TEXTE EXTRAIT:

◆ ◆ ◆

Israël a un choix historique à faire, et ce n'est pas la première fois. Il s'agit de choisir entre l'approche des sionistes politiques légendaires d'une part et Itamar Ben-Gvir et Benjamin Netanyahu d'autre part.

L'Assemblée générale des Nations unies réunie à New York en 1947 pour le plan de partage.
Crédit : Auteur inconnu/Wikimedia Commons

C'est le 77e anniversaire du plan de partage des Nations unies, la résolution 181, qui a été adoptée le 29 novembre 1947 dans un lieu appelé Lake Success, l'un des premiers sièges des Nations unies près de New York. Cet anniversaire mérite plus d'attention qu'il n'en reçoit, et pas seulement parce que la résolution est un jalon dans l'histoire du conflit israélo-palestinien.

C'est aussi une raison pour mettre en lumière un aspect récurrent et destructeur de l'histoire juive : le conflit entre le réalisme politique basé sur les réalités pratiques du système international moderne et les conceptions messianiques enracinées dans des promesses bibliques qui se font passer pour de la politique.

Le choix que le sionisme politique a dû faire en 1947 n'est pas très différent du choix qu'Israël doit faire aujourd'hui. Toute personne qui croit que la Bible est un guide politique applicable comme "Le Prince" de Machiavel, et toute personne qui pense positivement à la réalité démographique de 7 millions de Juifs contrôlant 7 millions de Palestiniens sur un territoire s'étendant du Jourdain à la Méditerranée - sans les incorporer, mais sans leur accorder la souveraineté - devrait sérieusement reconsidérer la décision de partage.

◆ ◆ ◆

DONNÉES BRUTES:
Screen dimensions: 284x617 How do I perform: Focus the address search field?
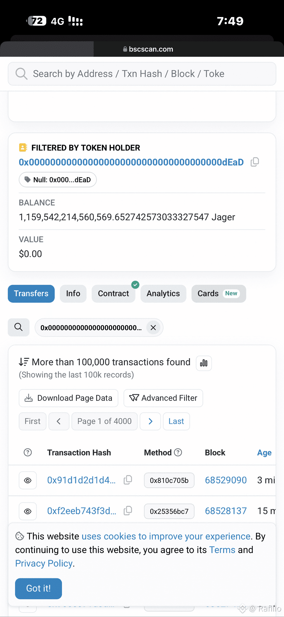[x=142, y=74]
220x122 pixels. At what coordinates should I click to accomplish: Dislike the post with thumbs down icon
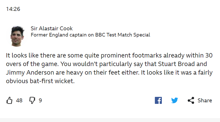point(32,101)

◆ ◆ ◆

DÉFI A:
Dans le texte sur le plan de partage, recopiez le passage commençant à "C'est aussi une" et s'achevant à "décision de partage.", en substituant "Hobbes" à "Machiavel".
DÉFI B:
D'après le texte sur le plan de partage, à quelle date la résolution 181 a-t-elle été adoptée ?
DÉFI C:
Condensez s'il vous plaît le paragraphe du texte sur le plan de partage qui commence par "Le choix que le sionisme politique", en gardant ses faits principaux.

CORRIGÉ A:
C'est aussi une raison pour mettre en lumière un aspect récurrent et destructeur de l'histoire juive : le conflit entre le réalisme politique basé sur les réalités pratiques du système international moderne et les conceptions messianiques enracinées dans des promesses bibliques qui se font passer pour de la politique.

Le choix que le sionisme politique a dû faire en 1947 n'est pas très différent du choix qu'Israël doit faire aujourd'hui. Toute personne qui croit que la Bible est un guide politique applicable comme "Le Prince" de Hobbes, et toute personne qui pense positivement à la réalité démographique de 7 millions de Juifs contrôlant 7 millions de Palestiniens sur un territoire s'étendant du Jourdain à la Méditerranée - sans les incorporer, mais sans leur accorder la souveraineté - devrait sérieusement reconsidérer la décision de partage.

CORRIGÉ B:
Le 29 novembre 1947.

CORRIGÉ C:
Le choix imposé au sionisme politique en 1947 ressemble à celui qu'Israël doit faire aujourd'hui. Certaines personnes tiennent la Bible pour un guide politique comparable au "Prince" de Machiavel. D'autres envisagent favorablement que 7 millions de Juifs contrôlent 7 millions de Palestiniens du Jourdain à la Méditerranée, sans les incorporer ni leur accorder la souveraineté. Les unes comme les autres devraient sérieusement reconsidérer la décision de partage.